→ Exercise directions
Copy out the lines of the material from the line holding "Open Created on" through the line holding "coord(497,29)", both included. Reproduce them without any change.

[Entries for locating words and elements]
»»
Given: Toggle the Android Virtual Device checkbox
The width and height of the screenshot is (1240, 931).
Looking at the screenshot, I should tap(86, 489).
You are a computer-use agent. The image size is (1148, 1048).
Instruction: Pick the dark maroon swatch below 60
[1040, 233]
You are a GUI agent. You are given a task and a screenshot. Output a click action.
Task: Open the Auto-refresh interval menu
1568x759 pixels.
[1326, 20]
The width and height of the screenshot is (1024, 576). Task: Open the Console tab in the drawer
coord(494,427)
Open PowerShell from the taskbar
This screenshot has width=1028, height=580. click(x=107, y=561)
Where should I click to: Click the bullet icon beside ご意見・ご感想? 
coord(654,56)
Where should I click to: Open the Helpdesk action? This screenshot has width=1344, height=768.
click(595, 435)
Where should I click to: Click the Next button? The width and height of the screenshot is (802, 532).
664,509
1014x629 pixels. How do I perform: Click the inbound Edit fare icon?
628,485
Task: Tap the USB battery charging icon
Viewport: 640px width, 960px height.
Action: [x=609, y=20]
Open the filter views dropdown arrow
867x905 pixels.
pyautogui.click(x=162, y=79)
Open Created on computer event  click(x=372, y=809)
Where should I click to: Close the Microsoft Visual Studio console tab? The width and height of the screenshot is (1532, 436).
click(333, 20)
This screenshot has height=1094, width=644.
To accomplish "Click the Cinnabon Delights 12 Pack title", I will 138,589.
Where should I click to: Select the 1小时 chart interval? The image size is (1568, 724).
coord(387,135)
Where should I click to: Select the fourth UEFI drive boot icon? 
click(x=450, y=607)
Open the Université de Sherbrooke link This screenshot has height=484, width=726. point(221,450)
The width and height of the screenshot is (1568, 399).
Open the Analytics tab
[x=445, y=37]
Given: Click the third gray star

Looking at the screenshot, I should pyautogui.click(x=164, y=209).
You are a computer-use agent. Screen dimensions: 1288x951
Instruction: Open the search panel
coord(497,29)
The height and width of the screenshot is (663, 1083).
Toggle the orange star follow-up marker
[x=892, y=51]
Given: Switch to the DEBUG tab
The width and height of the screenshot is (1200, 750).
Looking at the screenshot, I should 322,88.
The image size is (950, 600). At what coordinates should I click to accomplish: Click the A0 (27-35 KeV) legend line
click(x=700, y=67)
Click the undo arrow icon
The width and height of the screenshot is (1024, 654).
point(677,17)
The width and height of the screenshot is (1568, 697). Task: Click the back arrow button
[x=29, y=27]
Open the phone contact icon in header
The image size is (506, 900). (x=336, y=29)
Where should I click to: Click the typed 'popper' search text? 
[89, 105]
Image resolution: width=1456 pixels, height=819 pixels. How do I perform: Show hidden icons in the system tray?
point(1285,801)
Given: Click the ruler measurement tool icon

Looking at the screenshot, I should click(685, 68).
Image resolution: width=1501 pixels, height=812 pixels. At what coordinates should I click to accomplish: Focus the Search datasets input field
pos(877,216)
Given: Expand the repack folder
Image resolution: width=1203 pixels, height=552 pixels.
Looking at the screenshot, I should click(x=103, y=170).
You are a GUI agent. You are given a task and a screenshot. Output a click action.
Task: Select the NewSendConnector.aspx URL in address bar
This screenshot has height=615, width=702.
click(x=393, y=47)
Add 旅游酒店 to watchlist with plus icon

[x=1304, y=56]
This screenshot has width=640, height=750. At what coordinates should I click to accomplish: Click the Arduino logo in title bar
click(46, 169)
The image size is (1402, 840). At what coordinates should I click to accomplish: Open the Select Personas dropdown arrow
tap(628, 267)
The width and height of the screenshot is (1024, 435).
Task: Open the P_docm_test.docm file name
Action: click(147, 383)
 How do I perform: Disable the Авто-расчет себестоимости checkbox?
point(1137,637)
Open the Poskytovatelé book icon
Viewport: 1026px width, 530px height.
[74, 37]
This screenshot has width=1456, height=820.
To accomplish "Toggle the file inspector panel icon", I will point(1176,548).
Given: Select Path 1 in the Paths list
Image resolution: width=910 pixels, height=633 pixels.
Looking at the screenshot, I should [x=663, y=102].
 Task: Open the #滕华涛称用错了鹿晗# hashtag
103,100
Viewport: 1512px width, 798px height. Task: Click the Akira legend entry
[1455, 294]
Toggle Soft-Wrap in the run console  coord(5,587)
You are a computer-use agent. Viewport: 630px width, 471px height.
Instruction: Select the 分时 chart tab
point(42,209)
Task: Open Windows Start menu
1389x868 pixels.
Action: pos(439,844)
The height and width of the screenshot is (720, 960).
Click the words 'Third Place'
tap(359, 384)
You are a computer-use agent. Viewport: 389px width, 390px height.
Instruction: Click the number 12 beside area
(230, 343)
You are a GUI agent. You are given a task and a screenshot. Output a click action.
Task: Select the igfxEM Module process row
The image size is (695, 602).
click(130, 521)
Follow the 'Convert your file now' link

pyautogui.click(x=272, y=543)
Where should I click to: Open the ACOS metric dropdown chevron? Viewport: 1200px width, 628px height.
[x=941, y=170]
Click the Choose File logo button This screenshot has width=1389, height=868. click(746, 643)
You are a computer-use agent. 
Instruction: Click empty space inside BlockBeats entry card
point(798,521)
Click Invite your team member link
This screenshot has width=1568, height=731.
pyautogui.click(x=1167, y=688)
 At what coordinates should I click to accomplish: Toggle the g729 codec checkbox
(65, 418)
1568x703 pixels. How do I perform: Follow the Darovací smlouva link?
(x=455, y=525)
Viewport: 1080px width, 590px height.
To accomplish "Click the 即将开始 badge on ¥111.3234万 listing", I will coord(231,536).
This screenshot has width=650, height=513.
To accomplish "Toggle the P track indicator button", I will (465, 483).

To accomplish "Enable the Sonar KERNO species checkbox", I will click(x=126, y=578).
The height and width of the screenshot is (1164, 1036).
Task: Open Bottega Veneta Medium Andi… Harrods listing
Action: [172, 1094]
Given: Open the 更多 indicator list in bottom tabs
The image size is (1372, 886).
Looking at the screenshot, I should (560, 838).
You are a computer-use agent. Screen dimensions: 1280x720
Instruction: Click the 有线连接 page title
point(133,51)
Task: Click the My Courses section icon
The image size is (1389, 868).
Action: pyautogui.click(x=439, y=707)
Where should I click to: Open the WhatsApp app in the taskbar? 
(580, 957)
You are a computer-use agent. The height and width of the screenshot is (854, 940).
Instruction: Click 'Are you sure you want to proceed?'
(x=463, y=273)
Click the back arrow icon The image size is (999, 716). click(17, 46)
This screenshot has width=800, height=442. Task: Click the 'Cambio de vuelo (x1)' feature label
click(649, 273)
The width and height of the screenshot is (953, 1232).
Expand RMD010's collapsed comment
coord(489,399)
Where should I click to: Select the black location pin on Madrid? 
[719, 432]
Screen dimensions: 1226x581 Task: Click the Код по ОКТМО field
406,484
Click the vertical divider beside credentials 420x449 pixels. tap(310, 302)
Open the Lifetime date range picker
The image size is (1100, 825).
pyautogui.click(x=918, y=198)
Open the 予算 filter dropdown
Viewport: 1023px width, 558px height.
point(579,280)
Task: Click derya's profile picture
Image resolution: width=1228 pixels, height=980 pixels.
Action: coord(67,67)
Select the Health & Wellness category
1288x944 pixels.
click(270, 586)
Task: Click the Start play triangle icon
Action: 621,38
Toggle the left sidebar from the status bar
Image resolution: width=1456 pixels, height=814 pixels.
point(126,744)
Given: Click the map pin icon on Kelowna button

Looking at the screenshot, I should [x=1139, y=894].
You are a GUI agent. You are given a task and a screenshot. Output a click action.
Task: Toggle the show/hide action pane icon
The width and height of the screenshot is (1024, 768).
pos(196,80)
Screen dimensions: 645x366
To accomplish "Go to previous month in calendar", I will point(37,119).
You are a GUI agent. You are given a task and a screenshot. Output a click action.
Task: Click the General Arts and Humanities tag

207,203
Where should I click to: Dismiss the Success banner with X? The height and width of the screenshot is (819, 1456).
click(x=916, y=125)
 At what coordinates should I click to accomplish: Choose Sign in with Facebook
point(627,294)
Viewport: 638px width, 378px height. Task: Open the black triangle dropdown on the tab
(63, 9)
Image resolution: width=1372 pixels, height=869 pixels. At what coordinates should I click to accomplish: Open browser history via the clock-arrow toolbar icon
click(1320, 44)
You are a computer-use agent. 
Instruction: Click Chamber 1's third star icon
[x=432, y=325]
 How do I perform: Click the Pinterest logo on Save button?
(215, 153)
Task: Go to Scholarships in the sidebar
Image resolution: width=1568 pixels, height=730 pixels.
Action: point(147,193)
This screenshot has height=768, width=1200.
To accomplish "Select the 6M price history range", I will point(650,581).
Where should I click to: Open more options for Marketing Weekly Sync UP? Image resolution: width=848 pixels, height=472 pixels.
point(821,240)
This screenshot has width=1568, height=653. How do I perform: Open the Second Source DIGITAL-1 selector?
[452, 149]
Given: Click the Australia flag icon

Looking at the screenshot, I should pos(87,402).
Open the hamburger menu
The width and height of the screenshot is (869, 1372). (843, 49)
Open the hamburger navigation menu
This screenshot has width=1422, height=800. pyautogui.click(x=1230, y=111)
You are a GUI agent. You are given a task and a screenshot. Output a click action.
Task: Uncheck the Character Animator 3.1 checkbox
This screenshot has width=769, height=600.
««
→ Response to the exercise
Open Created on computer event  click(x=372, y=809)
Where should I click to: Close the Microsoft Visual Studio console tab? The width and height of the screenshot is (1532, 436).
click(333, 20)
This screenshot has height=1094, width=644.
To accomplish "Click the Cinnabon Delights 12 Pack title", I will 138,589.
Where should I click to: Select the 1小时 chart interval? The image size is (1568, 724).
coord(387,135)
Where should I click to: Select the fourth UEFI drive boot icon? 
click(x=450, y=607)
Open the Université de Sherbrooke link This screenshot has height=484, width=726. point(221,450)
The width and height of the screenshot is (1568, 399).
Open the Analytics tab
[x=445, y=37]
Given: Click the third gray star

Looking at the screenshot, I should pyautogui.click(x=164, y=209).
You are a computer-use agent. Screen dimensions: 1288x951
Instruction: Open the search panel
coord(497,29)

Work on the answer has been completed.